Do you have a balanced experience diet?

Just as our food diet affects our physical and emotional health, so does our “experience diet”. This is the day-to-day mix of the things we do, see, hear and feel. And, just like our food diet, the quantity, quality and balance of those experiences need to be right.

This is because meeting our needs depends on experiencing a wide range of opportunities and qualities. Although not a comprehensive list, these include things like getting enough exercise, food and water, connecting with others, belonging, and experiencing beauty and nature.

Unfortunately, many of us have lifestyles that make it difficult or even impossible to meet all these needs. This diminishes our lives and leaves us isolated and unwell. This happens for several reasons, among which is the range of experiences our surroundings invite us to enjoy, endure or miss out on.

What’s on your experience menu?

You might call this our experience menu. If it’s not on the menu it doesn’t get to be in our diet.

If your community’s experience menu lacks things that are good for you and offers many things that are bad for you, good health becomes harder to maintain. The truth is we are not always good at identifying our needs and are easily swayed by our wants. An example is choosing to drive rather than walk, even for short trips.

To add to the problem, something that needs fulfilling might be on the menu but be so poorly presented as to be quite unappealing. In places like this it is possible to walk, cycle, connect with others, set and meet self-determined challenges or do any of the other things you need to do to meet your needs. However, it is less likely. And, if you do choose these options, these good experiences are likely to come at a cost, exposing people to fear, boredom, or other unpleasant emotions.

Many of us have an inadequate experience diet, with too much emphasis on the unhealthy “experience groups” – isolating, sedentary, stressful experiences. This is the equivalent of a diet high in fat, salt and sugar, and low in green leafy vegetables. And it has the same outcomes: obesity, greater vulnerability to a range of non-communicable diseases, and general ill health. You might say such built environments are all fast food and no salad.

The good news is that, in cities that are forever renewing themselves, we can change this. We can use good design to put the full range of health-supporting behaviours on the experience menu. This means making needs-fulfilling behaviours not just possible but preferable, so a healthy experience diet offering variety, the right quantity and quality, and including a little bit of what you like becomes the easy (or easier, at least) choice.

So how can we do this?

As explored in my recent book, Designing the Compassionate City, we can help people improve their experience diet by thinking about the rewards a place offers them for being there and using the place in particular ways. Their motivation to do things that meet needs comes from the pull of the place as well as the push of their desire to meet that need. By framing opportunities with qualities that welcome and inspire people (and incidentally meet other needs), we can tip the “balance of influences” on the decisions people make.

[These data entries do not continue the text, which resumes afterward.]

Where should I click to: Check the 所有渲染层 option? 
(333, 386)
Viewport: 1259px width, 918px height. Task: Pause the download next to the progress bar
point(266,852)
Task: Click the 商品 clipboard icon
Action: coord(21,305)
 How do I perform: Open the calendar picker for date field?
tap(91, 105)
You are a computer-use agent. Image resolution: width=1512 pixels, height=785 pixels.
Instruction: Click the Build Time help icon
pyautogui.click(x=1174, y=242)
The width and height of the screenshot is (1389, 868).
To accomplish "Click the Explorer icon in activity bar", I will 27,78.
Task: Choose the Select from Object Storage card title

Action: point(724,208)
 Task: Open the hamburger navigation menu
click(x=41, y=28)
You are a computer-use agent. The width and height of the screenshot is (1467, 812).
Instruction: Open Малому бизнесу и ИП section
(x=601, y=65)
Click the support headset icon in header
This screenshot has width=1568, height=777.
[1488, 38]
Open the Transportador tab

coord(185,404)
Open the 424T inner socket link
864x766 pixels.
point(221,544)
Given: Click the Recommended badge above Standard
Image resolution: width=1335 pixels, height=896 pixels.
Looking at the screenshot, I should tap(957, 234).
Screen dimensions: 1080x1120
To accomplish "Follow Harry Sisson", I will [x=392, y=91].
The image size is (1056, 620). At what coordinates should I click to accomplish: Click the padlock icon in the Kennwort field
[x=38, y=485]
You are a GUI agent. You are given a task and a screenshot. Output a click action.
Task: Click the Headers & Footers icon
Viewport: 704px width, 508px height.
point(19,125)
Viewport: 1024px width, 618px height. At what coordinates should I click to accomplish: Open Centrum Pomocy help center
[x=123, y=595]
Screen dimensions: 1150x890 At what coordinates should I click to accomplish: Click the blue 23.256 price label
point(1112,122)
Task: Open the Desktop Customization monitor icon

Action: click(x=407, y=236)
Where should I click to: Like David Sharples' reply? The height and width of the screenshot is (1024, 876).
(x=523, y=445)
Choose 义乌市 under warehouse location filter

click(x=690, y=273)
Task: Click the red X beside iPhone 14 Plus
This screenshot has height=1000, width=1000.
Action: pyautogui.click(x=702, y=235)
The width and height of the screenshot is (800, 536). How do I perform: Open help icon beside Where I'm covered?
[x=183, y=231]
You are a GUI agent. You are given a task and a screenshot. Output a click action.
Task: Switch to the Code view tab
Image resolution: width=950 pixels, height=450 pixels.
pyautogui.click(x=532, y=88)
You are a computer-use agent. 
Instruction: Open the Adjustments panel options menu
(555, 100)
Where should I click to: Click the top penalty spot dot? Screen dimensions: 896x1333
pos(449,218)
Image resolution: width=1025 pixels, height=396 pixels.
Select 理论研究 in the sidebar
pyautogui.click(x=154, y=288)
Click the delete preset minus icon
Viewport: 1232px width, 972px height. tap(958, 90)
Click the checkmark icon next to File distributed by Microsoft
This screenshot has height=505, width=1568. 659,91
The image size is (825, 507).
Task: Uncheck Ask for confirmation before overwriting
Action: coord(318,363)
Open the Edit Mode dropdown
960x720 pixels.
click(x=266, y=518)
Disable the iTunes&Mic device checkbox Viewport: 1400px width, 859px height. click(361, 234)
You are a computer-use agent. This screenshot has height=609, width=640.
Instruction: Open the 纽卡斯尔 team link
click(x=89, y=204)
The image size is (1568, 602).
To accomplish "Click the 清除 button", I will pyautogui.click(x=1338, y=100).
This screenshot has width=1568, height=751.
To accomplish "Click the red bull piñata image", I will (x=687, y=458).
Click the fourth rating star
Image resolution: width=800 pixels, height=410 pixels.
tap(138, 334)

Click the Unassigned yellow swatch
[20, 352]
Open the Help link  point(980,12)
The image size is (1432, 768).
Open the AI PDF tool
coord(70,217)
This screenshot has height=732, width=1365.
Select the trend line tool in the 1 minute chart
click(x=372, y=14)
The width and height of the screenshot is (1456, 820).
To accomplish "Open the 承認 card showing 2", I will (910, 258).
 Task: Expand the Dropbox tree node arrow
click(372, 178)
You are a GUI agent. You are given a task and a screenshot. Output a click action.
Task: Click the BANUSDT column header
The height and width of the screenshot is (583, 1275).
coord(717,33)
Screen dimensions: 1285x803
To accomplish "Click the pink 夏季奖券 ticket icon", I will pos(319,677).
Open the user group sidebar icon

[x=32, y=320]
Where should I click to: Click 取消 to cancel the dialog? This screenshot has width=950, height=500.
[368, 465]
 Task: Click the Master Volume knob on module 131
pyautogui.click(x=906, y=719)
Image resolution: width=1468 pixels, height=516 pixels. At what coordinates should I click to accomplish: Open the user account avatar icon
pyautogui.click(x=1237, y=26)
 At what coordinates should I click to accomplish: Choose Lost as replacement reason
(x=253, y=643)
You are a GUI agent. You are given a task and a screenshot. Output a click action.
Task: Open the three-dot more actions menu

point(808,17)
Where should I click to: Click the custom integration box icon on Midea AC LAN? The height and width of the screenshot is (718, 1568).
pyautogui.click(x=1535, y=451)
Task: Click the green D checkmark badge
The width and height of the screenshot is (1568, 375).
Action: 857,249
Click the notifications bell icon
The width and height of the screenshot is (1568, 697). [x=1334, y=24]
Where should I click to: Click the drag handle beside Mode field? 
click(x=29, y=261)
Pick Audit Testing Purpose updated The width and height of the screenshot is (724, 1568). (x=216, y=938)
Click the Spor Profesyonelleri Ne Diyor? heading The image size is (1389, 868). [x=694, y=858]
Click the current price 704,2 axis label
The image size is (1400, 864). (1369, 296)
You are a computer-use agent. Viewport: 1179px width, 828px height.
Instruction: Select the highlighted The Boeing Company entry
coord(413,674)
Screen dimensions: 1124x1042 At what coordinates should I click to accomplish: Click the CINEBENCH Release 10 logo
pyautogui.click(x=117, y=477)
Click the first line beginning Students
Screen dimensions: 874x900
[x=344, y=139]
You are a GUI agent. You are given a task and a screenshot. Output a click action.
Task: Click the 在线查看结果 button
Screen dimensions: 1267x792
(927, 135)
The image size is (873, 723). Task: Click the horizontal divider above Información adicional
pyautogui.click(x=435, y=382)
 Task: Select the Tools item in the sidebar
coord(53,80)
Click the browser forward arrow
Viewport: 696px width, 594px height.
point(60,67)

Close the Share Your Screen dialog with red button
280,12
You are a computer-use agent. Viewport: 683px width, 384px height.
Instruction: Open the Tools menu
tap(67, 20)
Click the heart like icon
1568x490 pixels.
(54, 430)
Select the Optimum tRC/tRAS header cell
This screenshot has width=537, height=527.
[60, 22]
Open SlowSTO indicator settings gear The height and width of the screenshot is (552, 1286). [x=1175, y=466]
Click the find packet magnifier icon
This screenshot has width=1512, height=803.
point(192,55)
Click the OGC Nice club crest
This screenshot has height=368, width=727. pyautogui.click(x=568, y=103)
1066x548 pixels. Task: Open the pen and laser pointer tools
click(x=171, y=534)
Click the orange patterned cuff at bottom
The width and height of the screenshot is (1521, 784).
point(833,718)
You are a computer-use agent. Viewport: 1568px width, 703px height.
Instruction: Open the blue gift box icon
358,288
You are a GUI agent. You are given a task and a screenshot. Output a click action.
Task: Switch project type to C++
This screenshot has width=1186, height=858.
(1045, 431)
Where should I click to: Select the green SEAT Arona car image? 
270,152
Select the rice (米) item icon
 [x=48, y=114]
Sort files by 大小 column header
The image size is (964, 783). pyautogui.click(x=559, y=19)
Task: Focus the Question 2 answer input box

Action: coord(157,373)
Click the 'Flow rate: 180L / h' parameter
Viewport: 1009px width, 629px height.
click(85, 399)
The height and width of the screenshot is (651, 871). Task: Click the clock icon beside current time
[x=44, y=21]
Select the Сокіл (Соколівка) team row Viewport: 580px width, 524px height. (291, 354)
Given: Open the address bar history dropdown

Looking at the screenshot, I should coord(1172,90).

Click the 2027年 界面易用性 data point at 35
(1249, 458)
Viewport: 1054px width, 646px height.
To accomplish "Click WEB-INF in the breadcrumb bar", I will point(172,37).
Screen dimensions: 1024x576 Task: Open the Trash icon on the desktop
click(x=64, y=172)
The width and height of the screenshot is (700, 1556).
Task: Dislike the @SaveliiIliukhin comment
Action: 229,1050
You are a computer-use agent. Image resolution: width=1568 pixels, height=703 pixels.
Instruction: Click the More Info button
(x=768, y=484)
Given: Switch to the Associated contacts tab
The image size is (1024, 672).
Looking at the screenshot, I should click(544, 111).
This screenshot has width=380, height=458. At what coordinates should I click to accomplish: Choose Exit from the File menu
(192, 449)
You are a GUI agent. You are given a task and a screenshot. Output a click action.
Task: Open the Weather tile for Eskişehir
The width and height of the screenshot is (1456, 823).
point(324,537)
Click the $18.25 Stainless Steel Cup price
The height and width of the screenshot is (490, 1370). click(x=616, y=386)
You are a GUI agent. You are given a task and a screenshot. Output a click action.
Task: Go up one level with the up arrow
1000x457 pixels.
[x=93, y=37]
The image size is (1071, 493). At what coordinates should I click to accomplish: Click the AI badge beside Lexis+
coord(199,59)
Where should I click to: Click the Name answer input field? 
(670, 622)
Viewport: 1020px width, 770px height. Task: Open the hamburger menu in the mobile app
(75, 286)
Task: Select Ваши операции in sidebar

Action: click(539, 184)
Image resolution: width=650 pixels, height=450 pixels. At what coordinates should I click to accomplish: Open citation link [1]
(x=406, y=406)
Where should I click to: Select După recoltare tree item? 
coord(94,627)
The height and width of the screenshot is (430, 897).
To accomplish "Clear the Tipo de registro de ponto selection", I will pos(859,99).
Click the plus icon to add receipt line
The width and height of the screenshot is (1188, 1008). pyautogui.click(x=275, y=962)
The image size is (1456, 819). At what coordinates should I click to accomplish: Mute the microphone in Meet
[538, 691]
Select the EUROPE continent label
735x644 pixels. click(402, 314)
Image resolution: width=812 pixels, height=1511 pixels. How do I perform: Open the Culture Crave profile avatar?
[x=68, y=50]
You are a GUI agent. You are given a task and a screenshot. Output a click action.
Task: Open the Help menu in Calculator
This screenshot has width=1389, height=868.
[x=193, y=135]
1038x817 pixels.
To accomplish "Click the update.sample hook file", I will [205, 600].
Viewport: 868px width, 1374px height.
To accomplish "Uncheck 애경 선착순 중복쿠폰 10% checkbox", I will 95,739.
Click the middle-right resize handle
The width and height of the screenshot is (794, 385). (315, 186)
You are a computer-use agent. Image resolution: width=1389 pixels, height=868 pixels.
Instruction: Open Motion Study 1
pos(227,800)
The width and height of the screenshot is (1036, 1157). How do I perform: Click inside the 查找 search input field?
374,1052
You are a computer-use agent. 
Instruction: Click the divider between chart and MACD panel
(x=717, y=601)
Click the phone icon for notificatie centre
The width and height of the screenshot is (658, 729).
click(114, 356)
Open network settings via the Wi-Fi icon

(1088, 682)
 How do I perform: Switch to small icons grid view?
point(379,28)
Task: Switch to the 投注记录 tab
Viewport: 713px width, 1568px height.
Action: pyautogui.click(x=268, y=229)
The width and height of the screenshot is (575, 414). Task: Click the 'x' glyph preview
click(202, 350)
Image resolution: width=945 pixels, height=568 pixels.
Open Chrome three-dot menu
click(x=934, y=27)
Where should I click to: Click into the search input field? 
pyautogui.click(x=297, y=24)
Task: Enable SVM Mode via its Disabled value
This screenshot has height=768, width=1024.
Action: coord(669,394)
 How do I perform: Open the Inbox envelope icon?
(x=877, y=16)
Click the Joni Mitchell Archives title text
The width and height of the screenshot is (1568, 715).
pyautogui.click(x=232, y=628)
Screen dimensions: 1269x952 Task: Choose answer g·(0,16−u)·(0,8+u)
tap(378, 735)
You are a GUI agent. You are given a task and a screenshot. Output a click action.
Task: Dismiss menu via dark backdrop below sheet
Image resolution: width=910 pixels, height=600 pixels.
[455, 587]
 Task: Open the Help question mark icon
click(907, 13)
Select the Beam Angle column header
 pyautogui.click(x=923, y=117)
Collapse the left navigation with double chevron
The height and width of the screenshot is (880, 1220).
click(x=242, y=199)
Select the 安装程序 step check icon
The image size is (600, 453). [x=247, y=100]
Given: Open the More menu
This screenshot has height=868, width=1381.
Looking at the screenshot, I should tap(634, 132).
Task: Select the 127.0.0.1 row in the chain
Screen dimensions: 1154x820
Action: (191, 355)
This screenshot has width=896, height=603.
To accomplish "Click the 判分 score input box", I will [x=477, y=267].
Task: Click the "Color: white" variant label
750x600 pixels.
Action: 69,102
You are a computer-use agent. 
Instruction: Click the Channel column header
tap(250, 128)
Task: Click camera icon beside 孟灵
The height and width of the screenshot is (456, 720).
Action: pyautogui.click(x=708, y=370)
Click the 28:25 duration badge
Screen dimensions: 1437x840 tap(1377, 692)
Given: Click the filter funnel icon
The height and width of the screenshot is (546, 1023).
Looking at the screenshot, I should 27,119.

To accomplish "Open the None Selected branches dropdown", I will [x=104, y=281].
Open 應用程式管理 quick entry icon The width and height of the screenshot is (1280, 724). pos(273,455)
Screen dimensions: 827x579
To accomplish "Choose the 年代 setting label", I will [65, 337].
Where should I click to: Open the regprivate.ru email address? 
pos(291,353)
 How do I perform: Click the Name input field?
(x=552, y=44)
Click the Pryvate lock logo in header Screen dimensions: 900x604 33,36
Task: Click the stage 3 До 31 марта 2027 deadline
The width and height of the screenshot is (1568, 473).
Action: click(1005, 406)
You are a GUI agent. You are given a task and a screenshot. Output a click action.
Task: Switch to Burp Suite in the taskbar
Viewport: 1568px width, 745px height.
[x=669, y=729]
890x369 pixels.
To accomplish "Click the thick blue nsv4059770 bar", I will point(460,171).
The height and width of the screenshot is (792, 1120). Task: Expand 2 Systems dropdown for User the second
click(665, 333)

Another essential design influence is to ensure a particular use or activity doesn’t appropriate the benefits of a place and limit the enjoyment of that place for others. Perhaps the most significant challenge this raises is designing our streets so they are not dominated by cars, where possible.

As the Danish architect and urban designer Jan Gehl says, “there is so much more to walking than walking!” Apart from keeping us physically healthy, it stimulates our minds and integrates us better into our surroundings.

Thus, we need to privilege walking and cycling, still allowing cars as an essential ingredient but not so they taint their surroundings. This can help make places “experience-nutritious” by offering a range of experiences. This involves designing to meet multiple needs in each place or intervention.

Finally, we need to make places “sticky” so people hang around long enough to be there when other people pass through. It is not enough to have many people experience a place if they are unaware of the other people who share it, and the fascination, delight and stimulation that can be gained from sharing a place. This means, among other things, creating “adornable places” that have an intrinsic value that is also amplified when people engage in it.